Llegan las Fiestas Patrias a Magallanes y el consumo de las empanadas se eleva como la espuma. Bien lo saben los productores de estas delicias, quienes ven incrementadas sus ventas durante esta celebración. Pero ¿a quién no le ha pasado que se ha comido uno de estos manjares y más tarde se ha arrepentido, acongojado mirando al infinito, sentado en el inodoro por más tiempo de lo deseado?. Pues bien, la secretaría regional ministerial de Salud en Magallanes entregó una serie de recomendaciones para evitar malos ratos, que pasamos a detallar.

Comprar sólo en establecimientos autorizados.

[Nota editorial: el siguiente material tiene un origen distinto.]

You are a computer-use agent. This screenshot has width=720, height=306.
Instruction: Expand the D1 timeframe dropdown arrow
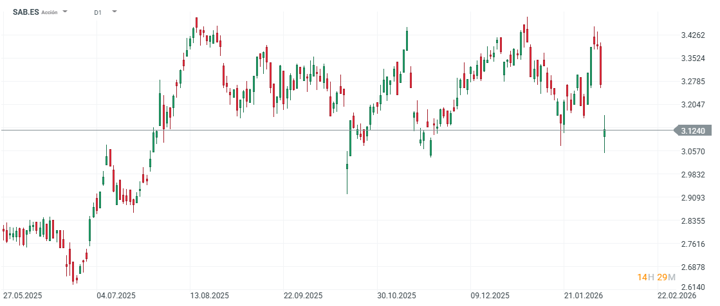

Evite la “picá” nueva, y quédese con su casera de siempre.

Si están envasadas, revisar las fechas de elaboración y vencimiento. Ojo con las etiquetas, que no le vendan productos vencidos.

Verificar que la masa esté bien cocida, y que el color y el olor sean los característicos del producto. Si se ve rara, huele feo o parece cruda, mejor busque en otra fonda.

Que no contenga cuerpos extraños o presencia de hongos en su superficie. “Sale una orden de empanadas sin pelo por favor”.

Para mayor seguridad, si la empanada le causa duda, antes de comerla ábrala y revise su interior. Si está pasada, el olor la delatará, ya que la cebolla arroja de inmediato un aroma ácido muy particular, no sea goloso y búsquese otra.

Los manipuladores de alimentos que atienden la venta, deben mantener una esmerada limpieza personal mientras están en funciones. No es normal que el amigo que haga las empanadas las mantenga calentitas debajo de la axila.

La persona que manipula alimentos no debe atender pagos de público, recibiendo o entregando dinero. Así que ya sabe, no le pague al que le pase las ‘caldúas’.

Las empanadas que se expenden calientes deben mantenerse y transportarse a una temperatura uniforme y permanente de 65º C. No salga sin su termómetro… o mejor aún, no coma empanadas frías, aparte que “patean” más.

Las empanadas que se expenden frías, deben almacenarse refrigeradas y nunca mantenerse a temperatura ambiente, porque aumenta el riesgo de contaminación. En El Magallánico preferimos las empanadas recién salidas del horno… ya que las fritas nos patean mucho, pero es cuestión de gustos.